Saved data entries
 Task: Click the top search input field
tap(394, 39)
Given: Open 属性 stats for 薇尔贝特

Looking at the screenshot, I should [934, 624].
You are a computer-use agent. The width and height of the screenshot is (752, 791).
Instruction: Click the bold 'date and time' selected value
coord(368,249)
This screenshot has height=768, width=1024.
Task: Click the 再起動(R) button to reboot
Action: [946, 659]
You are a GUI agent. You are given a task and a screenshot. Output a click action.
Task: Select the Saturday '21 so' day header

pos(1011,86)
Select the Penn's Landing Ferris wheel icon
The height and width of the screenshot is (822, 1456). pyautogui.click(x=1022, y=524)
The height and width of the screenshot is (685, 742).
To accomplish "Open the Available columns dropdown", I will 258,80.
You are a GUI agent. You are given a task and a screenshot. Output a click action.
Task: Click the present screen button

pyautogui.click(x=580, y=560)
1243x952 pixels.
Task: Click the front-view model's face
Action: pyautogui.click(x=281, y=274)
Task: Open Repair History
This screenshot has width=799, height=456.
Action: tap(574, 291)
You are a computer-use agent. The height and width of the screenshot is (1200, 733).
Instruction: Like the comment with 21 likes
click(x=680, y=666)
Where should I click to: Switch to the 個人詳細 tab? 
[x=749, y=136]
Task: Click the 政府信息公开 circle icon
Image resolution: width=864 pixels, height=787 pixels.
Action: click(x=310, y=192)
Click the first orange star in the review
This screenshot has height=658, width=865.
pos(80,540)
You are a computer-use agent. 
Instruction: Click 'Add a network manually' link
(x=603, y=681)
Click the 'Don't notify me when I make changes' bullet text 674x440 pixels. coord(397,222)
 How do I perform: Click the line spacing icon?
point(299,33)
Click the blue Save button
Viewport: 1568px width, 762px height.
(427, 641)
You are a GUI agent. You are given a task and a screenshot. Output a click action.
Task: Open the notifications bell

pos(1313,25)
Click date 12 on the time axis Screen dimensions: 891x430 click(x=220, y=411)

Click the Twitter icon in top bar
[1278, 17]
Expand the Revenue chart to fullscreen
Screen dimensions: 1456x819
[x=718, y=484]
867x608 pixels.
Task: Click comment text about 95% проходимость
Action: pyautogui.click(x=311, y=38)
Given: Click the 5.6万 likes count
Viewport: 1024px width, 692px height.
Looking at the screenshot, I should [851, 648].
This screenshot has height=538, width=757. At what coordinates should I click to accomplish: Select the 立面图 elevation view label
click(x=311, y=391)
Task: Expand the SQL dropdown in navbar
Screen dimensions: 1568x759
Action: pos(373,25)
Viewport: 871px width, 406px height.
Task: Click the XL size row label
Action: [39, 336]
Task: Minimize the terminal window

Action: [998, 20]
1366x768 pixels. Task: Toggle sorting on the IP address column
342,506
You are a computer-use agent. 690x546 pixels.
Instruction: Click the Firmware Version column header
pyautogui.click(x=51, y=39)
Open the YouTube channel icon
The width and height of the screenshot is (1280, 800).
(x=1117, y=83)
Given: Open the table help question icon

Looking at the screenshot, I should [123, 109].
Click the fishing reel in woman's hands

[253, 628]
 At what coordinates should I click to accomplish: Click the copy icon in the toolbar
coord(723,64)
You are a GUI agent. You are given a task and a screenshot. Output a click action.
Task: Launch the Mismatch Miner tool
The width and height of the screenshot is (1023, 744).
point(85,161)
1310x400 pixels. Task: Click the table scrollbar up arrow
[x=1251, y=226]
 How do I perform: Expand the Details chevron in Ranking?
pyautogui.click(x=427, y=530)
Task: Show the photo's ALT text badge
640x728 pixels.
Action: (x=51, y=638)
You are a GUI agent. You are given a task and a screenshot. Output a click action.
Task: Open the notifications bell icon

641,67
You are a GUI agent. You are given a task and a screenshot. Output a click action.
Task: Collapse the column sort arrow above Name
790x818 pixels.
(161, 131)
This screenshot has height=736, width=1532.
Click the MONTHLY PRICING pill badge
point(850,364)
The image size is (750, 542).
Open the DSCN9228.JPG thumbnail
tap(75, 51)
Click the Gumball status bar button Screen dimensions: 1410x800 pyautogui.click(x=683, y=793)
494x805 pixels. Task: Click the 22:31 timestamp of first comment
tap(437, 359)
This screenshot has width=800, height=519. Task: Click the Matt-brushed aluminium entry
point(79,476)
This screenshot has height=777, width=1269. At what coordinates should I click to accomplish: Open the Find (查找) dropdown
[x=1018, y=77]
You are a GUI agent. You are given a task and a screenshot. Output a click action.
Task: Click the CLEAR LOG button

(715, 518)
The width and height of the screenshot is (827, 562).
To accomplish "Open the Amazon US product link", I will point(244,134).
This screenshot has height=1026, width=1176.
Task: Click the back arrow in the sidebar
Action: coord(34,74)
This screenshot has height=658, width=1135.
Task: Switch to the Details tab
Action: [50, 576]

*Task requirements:*
Print the records above exactly. Omit nothing.

*Task result:*
 Task: Click the top search input field
tap(394, 39)
Given: Open 属性 stats for 薇尔贝特

Looking at the screenshot, I should [934, 624].
You are a computer-use agent. The width and height of the screenshot is (752, 791).
Instruction: Click the bold 'date and time' selected value
coord(368,249)
This screenshot has height=768, width=1024.
Task: Click the 再起動(R) button to reboot
Action: [946, 659]
You are a GUI agent. You are given a task and a screenshot. Output a click action.
Task: Select the Saturday '21 so' day header

pos(1011,86)
Select the Penn's Landing Ferris wheel icon
The height and width of the screenshot is (822, 1456). pyautogui.click(x=1022, y=524)
The height and width of the screenshot is (685, 742).
To accomplish "Open the Available columns dropdown", I will 258,80.
You are a GUI agent. You are given a task and a screenshot. Output a click action.
Task: Click the present screen button

pyautogui.click(x=580, y=560)
1243x952 pixels.
Task: Click the front-view model's face
Action: pyautogui.click(x=281, y=274)
Task: Open Repair History
This screenshot has width=799, height=456.
Action: tap(574, 291)
You are a computer-use agent. The height and width of the screenshot is (1200, 733).
Instruction: Like the comment with 21 likes
click(x=680, y=666)
Where should I click to: Switch to the 個人詳細 tab? 
[x=749, y=136]
Task: Click the 政府信息公开 circle icon
Image resolution: width=864 pixels, height=787 pixels.
Action: click(x=310, y=192)
Click the first orange star in the review
This screenshot has height=658, width=865.
pos(80,540)
You are a computer-use agent. 
Instruction: Click 'Add a network manually' link
(x=603, y=681)
Click the 'Don't notify me when I make changes' bullet text 674x440 pixels. coord(397,222)
 How do I perform: Click the line spacing icon?
point(299,33)
Click the blue Save button
Viewport: 1568px width, 762px height.
(427, 641)
You are a GUI agent. You are given a task and a screenshot. Output a click action.
Task: Open the notifications bell

pos(1313,25)
Click date 12 on the time axis Screen dimensions: 891x430 click(x=220, y=411)

Click the Twitter icon in top bar
[1278, 17]
Expand the Revenue chart to fullscreen
Screen dimensions: 1456x819
[x=718, y=484]
867x608 pixels.
Task: Click comment text about 95% проходимость
Action: pyautogui.click(x=311, y=38)
Given: Click the 5.6万 likes count
Viewport: 1024px width, 692px height.
Looking at the screenshot, I should [851, 648].
This screenshot has height=538, width=757. At what coordinates should I click to accomplish: Select the 立面图 elevation view label
click(x=311, y=391)
Task: Expand the SQL dropdown in navbar
Screen dimensions: 1568x759
Action: pos(373,25)
Viewport: 871px width, 406px height.
Task: Click the XL size row label
Action: [39, 336]
Task: Minimize the terminal window

Action: [998, 20]
1366x768 pixels. Task: Toggle sorting on the IP address column
342,506
You are a computer-use agent. 690x546 pixels.
Instruction: Click the Firmware Version column header
pyautogui.click(x=51, y=39)
Open the YouTube channel icon
The width and height of the screenshot is (1280, 800).
(x=1117, y=83)
Given: Open the table help question icon

Looking at the screenshot, I should [123, 109].
Click the fishing reel in woman's hands

[253, 628]
 At what coordinates should I click to accomplish: Click the copy icon in the toolbar
coord(723,64)
You are a GUI agent. You are given a task and a screenshot. Output a click action.
Task: Launch the Mismatch Miner tool
The width and height of the screenshot is (1023, 744).
point(85,161)
1310x400 pixels. Task: Click the table scrollbar up arrow
[x=1251, y=226]
 How do I perform: Expand the Details chevron in Ranking?
pyautogui.click(x=427, y=530)
Task: Show the photo's ALT text badge
640x728 pixels.
Action: (x=51, y=638)
You are a GUI agent. You are given a task and a screenshot. Output a click action.
Task: Open the notifications bell icon

641,67
You are a GUI agent. You are given a task and a screenshot. Output a click action.
Task: Collapse the column sort arrow above Name
790x818 pixels.
(161, 131)
This screenshot has height=736, width=1532.
Click the MONTHLY PRICING pill badge
point(850,364)
The image size is (750, 542).
Open the DSCN9228.JPG thumbnail
tap(75, 51)
Click the Gumball status bar button Screen dimensions: 1410x800 pyautogui.click(x=683, y=793)
494x805 pixels. Task: Click the 22:31 timestamp of first comment
tap(437, 359)
This screenshot has width=800, height=519. Task: Click the Matt-brushed aluminium entry
point(79,476)
This screenshot has height=777, width=1269. At what coordinates should I click to accomplish: Open the Find (查找) dropdown
[x=1018, y=77]
You are a GUI agent. You are given a task and a screenshot. Output a click action.
Task: Click the CLEAR LOG button

(715, 518)
The width and height of the screenshot is (827, 562).
To accomplish "Open the Amazon US product link", I will point(244,134).
This screenshot has height=1026, width=1176.
Task: Click the back arrow in the sidebar
Action: coord(34,74)
This screenshot has height=658, width=1135.
Task: Switch to the Details tab
Action: [50, 576]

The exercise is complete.